Every parent wants to raise healthy, happy children. But not everybody thinks about parenting in the same way. What we think and feel affects how we raise our children. But how do we come to think and feel the way we do about parenting and children?
A lot of your ideals about parenting most likely come from your own parents. They might fit one of the four prototypical parenting styles -- authoritarian (extremely strict), authoritative (moderately strict), permissive or uninvolved [source: AboutOurKids.org]. Are you emulating the way they raised you, picking and choosing from their parenting tips, or consciously doing the opposite of what they did? Parents also take their cues from the culture, where they seek parenting tips through self-help books and parenting classes.
All of these sources provide tips about how to raise children at every step of their development. Those choices begin early, with decisions about how to teach an infant to sleep through the night and whether they'll be alright in day care. You might decide to bring your baby to bed with you if he wakes up, or you might decide it's okay to let him cry it out [source: BabyCenter.com].
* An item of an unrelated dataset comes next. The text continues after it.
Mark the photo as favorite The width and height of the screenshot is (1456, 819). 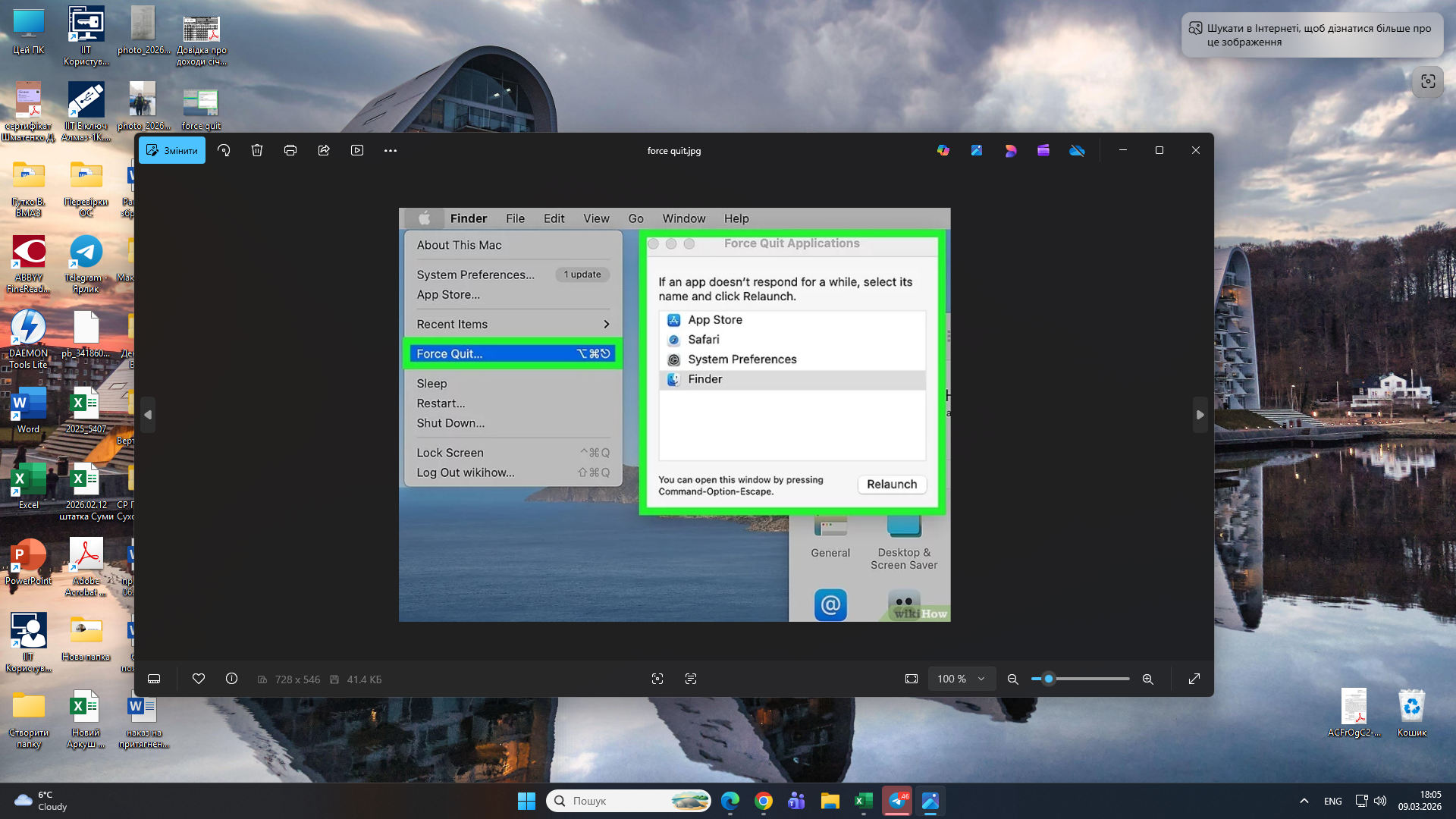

As a child becomes more aware of choices and their consequences, discipline becomes an issue. Parenting preschoolers means a whole new set of decisions about boundaries, including time-outs, withholding privileges and showing children the consequences of their actions [source: HealthyChildren.org]. Preschool is also a time when different parenting psychologies call for different approaches to education. Language development, socialization and building reading skills are all developmental issues that parents decide how to handle based on their parenting model [source: Centers for Disease Control and Prevention].
As children become more independent, they take on more responsibilities, rewards and freedom. How many responsibilities and how much freedom they're allowed to earn are affected by parenting psychology. A juvenile's ability to complete assigned chores can be affected by how much structure is present in a family [source: HealthyChildren.org]. If they don't complete them, discipline may be necessary. If they do complete them, there's the question of how to reward children. Juveniles also test the limits of their independence. Children develop a sense of right and wrong, learn to follow rules or disobey them, and begin to choose their own path in life at this stage [source: Centers for Disease Control and Prevention].
Teenage years bring parents a virtually unlimited supply of decisions about parenting, including curfews, friends, and rules about dating, driving and future education options. All of these questions surround one main theme -- preparing a child to live independently.